What you have to do: Would you return the lines between the one holding "You are a GUI" and the one holding "Pulsera personalizada de cuentas", inclusive, and only those, exactly as they stand in the listing below?

*** Opening of Data for the task ***

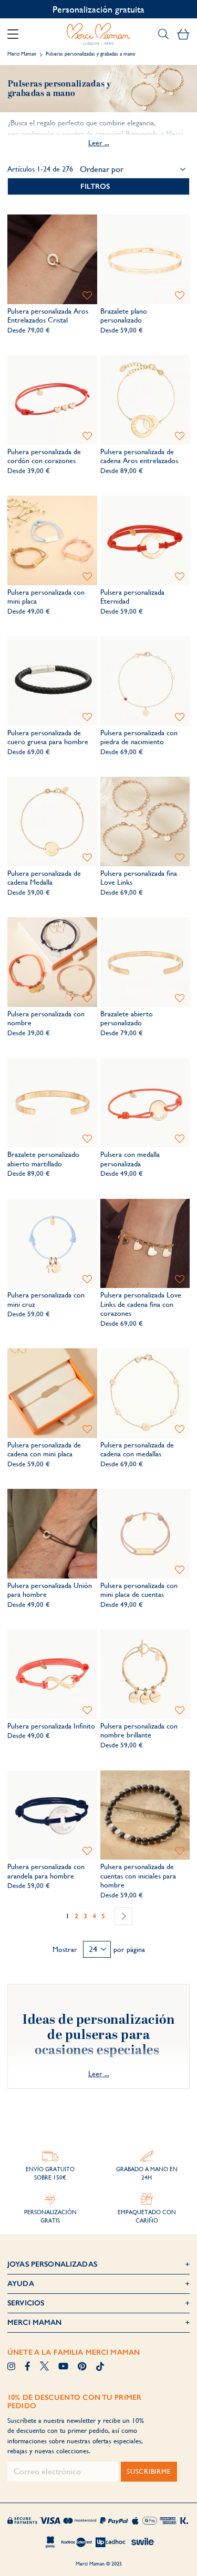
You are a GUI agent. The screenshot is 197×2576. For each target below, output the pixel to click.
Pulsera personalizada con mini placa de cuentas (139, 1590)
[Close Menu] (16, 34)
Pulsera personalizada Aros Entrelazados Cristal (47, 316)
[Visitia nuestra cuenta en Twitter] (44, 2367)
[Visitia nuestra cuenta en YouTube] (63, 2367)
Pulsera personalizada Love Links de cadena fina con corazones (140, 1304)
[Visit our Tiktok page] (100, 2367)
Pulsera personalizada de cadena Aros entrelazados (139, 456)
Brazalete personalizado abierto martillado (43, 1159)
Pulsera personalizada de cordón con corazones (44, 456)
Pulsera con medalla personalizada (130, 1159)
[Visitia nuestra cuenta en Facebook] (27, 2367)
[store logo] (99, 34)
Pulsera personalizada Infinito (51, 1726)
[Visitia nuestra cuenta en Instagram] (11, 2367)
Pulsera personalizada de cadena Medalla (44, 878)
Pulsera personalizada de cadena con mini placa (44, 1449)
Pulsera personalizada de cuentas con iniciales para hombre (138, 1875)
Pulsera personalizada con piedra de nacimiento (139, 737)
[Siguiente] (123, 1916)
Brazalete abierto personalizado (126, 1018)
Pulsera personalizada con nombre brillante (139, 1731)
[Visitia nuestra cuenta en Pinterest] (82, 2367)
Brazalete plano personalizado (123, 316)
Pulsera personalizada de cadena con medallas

*** Close of Data for the task ***
*** Opening of Data for the task ***

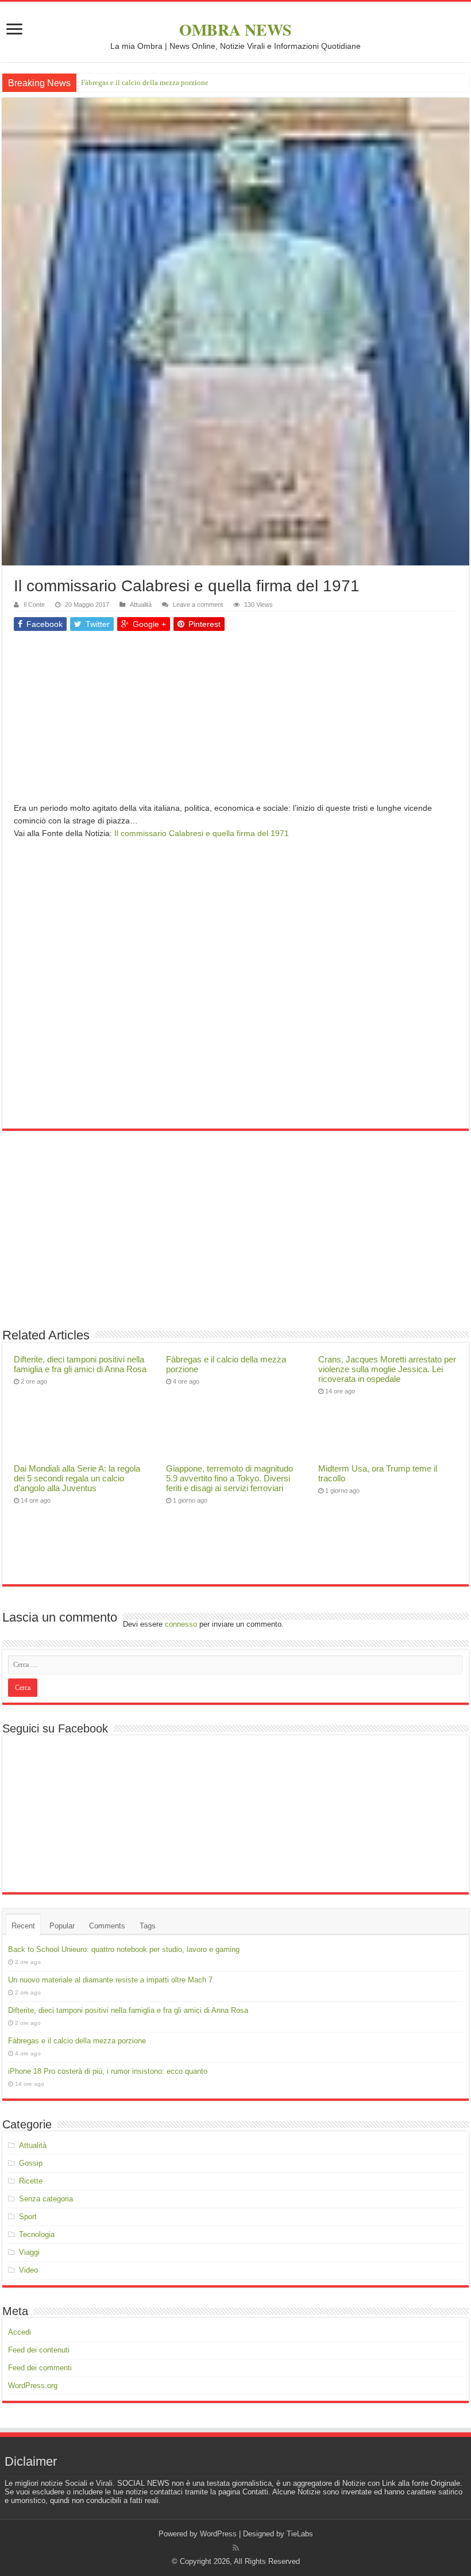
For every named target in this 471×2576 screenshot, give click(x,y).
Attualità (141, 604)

*** Close of Data for the task ***

Response below:
You are a GUI agent. The screenshot is 197×2576. For each target below, output the pixel to click.
Pulsera personalizada con mini placa de cuentas (139, 1590)
[Close Menu] (16, 34)
Pulsera personalizada Aros Entrelazados Cristal (47, 316)
[Visitia nuestra cuenta en Twitter] (44, 2367)
[Visitia nuestra cuenta en YouTube] (63, 2367)
Pulsera personalizada Love Links de cadena fina con corazones (140, 1304)
[Visit our Tiktok page] (100, 2367)
Pulsera personalizada de cadena Aros entrelazados (139, 456)
Brazalete personalizado abierto martillado (43, 1159)
Pulsera personalizada de cordón con corazones (44, 456)
Pulsera con medalla personalizada (130, 1159)
[Visitia nuestra cuenta en Facebook] (27, 2367)
[store logo] (99, 34)
Pulsera personalizada Infinito (51, 1726)
[Visitia nuestra cuenta en Instagram] (11, 2367)
Pulsera personalizada de cadena Medalla (44, 878)
Pulsera personalizada de cadena con mini placa (44, 1449)
Pulsera personalizada de cuentas con iniciales para hombre (138, 1875)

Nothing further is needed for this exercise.